§ **Goal of the exercise**
After locating the line that contains "1920x1080 pixels. Task: Open" in the following entries, reproduce it and each later line exactly, including the last.

★ ★ ★ ★ ★ ★ ★

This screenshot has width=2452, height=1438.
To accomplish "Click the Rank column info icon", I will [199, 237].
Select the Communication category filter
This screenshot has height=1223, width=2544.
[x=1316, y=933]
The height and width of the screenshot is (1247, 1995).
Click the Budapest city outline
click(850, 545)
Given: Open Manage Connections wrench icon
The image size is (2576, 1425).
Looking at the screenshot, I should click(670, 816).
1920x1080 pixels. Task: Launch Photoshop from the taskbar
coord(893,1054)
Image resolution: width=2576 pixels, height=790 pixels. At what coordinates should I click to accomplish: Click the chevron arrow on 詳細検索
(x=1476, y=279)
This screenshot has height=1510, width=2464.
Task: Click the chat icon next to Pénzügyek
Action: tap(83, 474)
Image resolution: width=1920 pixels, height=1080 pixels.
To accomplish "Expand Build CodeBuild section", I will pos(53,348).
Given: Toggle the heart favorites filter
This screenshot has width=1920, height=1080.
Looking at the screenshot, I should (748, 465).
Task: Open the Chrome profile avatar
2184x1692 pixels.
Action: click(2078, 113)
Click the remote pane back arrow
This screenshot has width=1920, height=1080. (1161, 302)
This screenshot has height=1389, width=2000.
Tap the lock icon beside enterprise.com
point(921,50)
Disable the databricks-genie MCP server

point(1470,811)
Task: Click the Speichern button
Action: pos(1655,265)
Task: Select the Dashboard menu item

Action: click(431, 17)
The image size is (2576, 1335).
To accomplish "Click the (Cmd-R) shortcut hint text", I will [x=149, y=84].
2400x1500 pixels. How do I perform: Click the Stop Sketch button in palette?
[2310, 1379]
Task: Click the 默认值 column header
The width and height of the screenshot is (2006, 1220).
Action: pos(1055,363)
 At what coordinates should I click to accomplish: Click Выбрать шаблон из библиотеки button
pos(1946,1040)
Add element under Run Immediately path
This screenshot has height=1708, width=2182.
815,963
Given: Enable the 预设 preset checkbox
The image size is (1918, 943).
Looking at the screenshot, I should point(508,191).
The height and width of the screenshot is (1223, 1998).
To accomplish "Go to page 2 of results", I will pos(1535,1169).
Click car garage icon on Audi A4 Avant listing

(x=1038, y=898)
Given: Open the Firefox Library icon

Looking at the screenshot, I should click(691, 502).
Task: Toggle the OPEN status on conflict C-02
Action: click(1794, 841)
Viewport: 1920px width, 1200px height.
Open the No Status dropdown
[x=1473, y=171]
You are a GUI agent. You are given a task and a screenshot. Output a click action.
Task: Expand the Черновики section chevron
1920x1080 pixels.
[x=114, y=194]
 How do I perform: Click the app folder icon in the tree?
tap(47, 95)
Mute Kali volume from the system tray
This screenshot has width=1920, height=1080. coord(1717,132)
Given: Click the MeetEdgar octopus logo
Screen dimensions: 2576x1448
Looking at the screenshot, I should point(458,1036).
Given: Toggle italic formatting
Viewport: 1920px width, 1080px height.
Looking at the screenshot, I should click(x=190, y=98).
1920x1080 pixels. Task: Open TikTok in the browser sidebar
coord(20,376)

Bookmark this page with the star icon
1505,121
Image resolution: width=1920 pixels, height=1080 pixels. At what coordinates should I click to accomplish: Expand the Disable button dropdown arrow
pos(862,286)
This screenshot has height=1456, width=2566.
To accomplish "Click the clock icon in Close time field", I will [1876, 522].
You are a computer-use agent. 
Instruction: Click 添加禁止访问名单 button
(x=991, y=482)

★ ★ ★ ★ ★ ★ ★

§ **The completed task**
1920x1080 pixels. Task: Open TikTok in the browser sidebar
coord(20,376)

Bookmark this page with the star icon
1505,121
Image resolution: width=1920 pixels, height=1080 pixels. At what coordinates should I click to accomplish: Expand the Disable button dropdown arrow
pos(862,286)
This screenshot has height=1456, width=2566.
To accomplish "Click the clock icon in Close time field", I will [1876, 522].
You are a computer-use agent. 
Instruction: Click 添加禁止访问名单 button
(x=991, y=482)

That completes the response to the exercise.